**DATA TO PROCESS:**
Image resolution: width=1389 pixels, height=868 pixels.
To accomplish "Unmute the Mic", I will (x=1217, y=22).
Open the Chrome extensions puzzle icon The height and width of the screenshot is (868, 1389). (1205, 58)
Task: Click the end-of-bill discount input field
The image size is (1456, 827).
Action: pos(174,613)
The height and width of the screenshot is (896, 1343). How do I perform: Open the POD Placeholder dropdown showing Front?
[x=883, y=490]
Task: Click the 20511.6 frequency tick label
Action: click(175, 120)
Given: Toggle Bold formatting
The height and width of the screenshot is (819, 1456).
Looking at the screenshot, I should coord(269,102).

**YOUR GOAL:** Print out the whole of the material above exactly.

**TASK SOLUTION:**
Image resolution: width=1389 pixels, height=868 pixels.
To accomplish "Unmute the Mic", I will (x=1217, y=22).
Open the Chrome extensions puzzle icon The height and width of the screenshot is (868, 1389). (1205, 58)
Task: Click the end-of-bill discount input field
The image size is (1456, 827).
Action: pos(174,613)
The height and width of the screenshot is (896, 1343). How do I perform: Open the POD Placeholder dropdown showing Front?
[x=883, y=490]
Task: Click the 20511.6 frequency tick label
Action: click(175, 120)
Given: Toggle Bold formatting
The height and width of the screenshot is (819, 1456).
Looking at the screenshot, I should coord(269,102).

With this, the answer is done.